··· Passage

Sugar Beth- I have so much hope and faith that your next scan will be perfect! I'm so sorry that you have to o through the wait and worry. The other ladies stories of seeing heart beats a week or so later, is very reassuring. Xxxx

Wanta- I'm sorry that your levels didn't double completely, but I agree- they went up a good amount! Hcg varies so much between women and defn slows down as the numbers get higher. I hope the time to your next appointment flys by!

Starry- great news that you had a good first appointment and will have a scan soon! Im sorry your doctor is not so great in bedside manner though... When do you think your correct due date is? Hope you're keeping your feet up and taking is easy xxx

Elleff- I loved your post about us sharing this journey and chatting about the different stages as we grow our beautiful babies :) xxx

Afm- morning sickness is still kicking my butt! I have another beta on Monday and my first scan on Tuesday! I'm counting down now.... I'm so nervous and excited at the same time. My scan is at our fertility clinic - so it will be hard to go into the same room with the same machine, doctor etc... It just hold such bad memories for us! But hopefully this time will bring joy. Please please please!

Just a quick question- do you lovely ladies have any thoughts on safe skin care in pregnancy? I've been using a mask with sulfur and a spot cream with benzyl peroxide.... Have decided to stop using both but am hoping I haven't already done something wrong!


----------



## elleff

Just a little tip for everyone lucky enough to have ms!! I ordered some travel sickness wrist bands, they arrived yesterday and they are saving my life!!! Even if I already feel sick I put them on and they just seem to make it go away!!! 
I was sick yesterday because I had left them off all afternoon and I didnt put them back on in time, but the rest of the time they have been amazing! 
I do take them off from time to time to check I actually still have ms as its such a reassuring symptom and I need to know its still there!

······

→ Activity list:
**1)** Rewrite the paragraph of the forum thread that begins "Afm- morning sickness is still kicking my butt!" as a short list, keeping its main facts.
**2)** For each statement, say whether the forum thread agrees, and quote the words that decide it.
(a) The writer asking about skin care plans to keep using the sulfur mask.
(b) elleff's travel sickness wrist bands arrived yesterday.
(c) Starry's doctor has a good bedside manner.
**3)** According to the forum thread, why does elleff sometimes take off the wrist bands?

··· Given information

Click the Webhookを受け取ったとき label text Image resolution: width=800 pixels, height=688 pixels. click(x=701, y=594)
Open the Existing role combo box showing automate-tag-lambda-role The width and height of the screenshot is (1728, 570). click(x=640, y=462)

······

→ Answers:
**1)**
- Morning sickness is still hitting the writer hard.
- Another beta is set for Monday, and the first scan is on Tuesday.
- The writer feels nervous and excited at once.
- The scan is at the fertility clinic, with the same room, machine and doctor, which hold bad memories.
- The writer hopes this time will bring joy.

**2)**
(a) No: "Have decided to stop using both"
(b) Yes: "they arrived yesterday"
(c) No: "Im sorry your doctor is not so great in bedside manner though..."

**3)** elleff takes them off to check that the morning sickness is still there. It is a reassuring symptom, and elleff needs to know it hasn't gone.